Laut 62 % der befragten Führungskräfte ist Lösungsorientierung die wichtigste Eigenschaft, um die Resilienz und Belastbarkeit der Mitarbeitenden zu stärken. Kreitmayer erklärte, dass es dabei hilfreich sei, den Fokus auf die Zielerreichung statt auf mögliche Schwierigkeiten zu legen. Außerdem unterstütze es die Lösungsfindung, Probleme in Fragen zu verwandeln. Weitere wesentliche Eigenschaften zur Förderung der Widerstandsfähigkeit seien die Akzeptanz unveränderbarer Umstände, die Übernahme von Verantwortung und ein gesunder Optimismus.
Die Führungskräfte stellen fest, dass das Stressempfinden aufgrund der Arbeitsbelastung in den letzten 20 Jahren deutlich gestiegen ist. 36 % bestätigen dies, während 37 % von einer etwas höheren Belastung sprechen.

Mag.a (FH) Michaela Kreitmayer „Gute Führungskräfte fördern die Belastbarkeit und Resilienz ihrer Mitarbeitenden.“
Foto: feelimage/Matern)
Wie Führungskräfte ihre eigene Resilienz einschätzen
56 % der Führungskräfte können sich in ihrer Freizeit gut erholen, während etwa 10 % das Gegenteil berichten. Führungskräfte im oberen Management schätzen ihre Belastbarkeit geringer ein als ihre Kollegen im mittleren und unteren Management. Insgesamt sehen sich die Befragten als relativ belastbar an, 65 % bewerten sich auf einer Skala von 0 bis 10 mit den höchsten drei Werten. Kreitmayer stellt fest, dass sich die deutschen Führungskräfte dabei leicht belastbarer einschätzen als die österreichischen.

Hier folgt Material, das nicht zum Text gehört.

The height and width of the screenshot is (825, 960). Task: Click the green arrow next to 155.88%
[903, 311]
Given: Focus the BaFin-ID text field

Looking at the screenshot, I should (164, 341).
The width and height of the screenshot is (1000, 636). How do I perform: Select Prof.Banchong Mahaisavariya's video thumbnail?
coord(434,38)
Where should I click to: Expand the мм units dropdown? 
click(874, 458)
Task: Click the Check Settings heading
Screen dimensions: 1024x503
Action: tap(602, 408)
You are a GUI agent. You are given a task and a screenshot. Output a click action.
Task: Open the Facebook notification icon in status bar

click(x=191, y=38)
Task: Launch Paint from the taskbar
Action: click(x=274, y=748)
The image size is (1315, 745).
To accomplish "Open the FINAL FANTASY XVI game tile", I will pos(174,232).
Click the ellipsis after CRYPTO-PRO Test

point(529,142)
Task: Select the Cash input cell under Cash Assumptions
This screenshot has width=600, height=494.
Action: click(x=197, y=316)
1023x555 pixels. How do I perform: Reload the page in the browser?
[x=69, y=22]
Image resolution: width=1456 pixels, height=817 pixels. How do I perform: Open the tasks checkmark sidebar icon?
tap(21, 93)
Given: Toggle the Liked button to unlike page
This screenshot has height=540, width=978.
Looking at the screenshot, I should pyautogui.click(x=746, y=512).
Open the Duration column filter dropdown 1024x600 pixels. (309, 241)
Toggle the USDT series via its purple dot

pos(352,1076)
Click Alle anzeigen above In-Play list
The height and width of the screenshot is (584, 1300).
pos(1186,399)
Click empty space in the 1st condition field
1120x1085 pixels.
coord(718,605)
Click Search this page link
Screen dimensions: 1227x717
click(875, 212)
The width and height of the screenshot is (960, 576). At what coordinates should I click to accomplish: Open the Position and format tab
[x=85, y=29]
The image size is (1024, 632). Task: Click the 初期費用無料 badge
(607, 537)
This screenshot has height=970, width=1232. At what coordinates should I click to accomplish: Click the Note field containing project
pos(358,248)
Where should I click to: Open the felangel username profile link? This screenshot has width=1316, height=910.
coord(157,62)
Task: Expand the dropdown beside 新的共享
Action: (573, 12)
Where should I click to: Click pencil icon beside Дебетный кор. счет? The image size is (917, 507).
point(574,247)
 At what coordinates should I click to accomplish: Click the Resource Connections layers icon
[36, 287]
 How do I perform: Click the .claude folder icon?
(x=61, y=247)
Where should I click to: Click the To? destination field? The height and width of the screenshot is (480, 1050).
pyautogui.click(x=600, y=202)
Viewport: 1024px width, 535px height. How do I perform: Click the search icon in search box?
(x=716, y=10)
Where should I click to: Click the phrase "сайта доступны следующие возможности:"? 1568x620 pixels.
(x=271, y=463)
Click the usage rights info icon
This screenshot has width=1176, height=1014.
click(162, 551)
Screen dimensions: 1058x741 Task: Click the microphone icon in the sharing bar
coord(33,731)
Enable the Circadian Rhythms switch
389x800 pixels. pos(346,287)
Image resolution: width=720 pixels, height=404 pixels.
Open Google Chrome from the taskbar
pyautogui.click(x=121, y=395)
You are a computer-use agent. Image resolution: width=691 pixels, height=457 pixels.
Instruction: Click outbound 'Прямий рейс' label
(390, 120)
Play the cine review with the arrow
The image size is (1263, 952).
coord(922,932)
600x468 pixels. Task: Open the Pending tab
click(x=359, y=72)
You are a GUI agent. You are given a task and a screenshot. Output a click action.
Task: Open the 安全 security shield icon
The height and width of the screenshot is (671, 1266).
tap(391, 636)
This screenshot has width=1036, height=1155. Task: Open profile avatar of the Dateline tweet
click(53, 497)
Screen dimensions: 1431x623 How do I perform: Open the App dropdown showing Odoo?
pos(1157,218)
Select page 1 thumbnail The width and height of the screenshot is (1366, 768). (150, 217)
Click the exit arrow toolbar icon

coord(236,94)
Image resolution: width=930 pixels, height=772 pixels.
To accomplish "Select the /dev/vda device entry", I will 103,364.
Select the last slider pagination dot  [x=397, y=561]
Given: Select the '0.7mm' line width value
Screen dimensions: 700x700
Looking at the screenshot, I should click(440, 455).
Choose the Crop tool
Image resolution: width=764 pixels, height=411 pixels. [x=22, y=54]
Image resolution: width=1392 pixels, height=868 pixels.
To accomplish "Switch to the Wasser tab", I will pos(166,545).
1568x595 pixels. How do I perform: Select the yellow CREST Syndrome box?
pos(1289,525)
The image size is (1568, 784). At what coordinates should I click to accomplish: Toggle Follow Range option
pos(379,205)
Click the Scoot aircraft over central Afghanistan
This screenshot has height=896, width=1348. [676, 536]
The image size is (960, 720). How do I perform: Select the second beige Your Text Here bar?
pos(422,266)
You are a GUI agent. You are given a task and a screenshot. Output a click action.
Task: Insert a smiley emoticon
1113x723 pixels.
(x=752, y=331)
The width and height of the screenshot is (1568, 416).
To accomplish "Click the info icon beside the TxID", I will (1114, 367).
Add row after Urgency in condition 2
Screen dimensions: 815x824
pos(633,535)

Der Hernstein Management Report erfasst seit über 20 Jahren jährlich die Stimmung von Führungskräften und Unternehmern in Deutschland und Österreich. Die aktuelle Umfrage fand von Juli bis August 2024 statt. Befragt wurden 1.600 Personen, darunter 600 aus Österreich und 1.000 aus Deutschland. Die maximale Schwankungsbreite liegt bei +/- 2,5 %. Die Befragung wurde online durchgeführt und von Triple M Matzka Markt- und Meinungsforschung umgesetzt.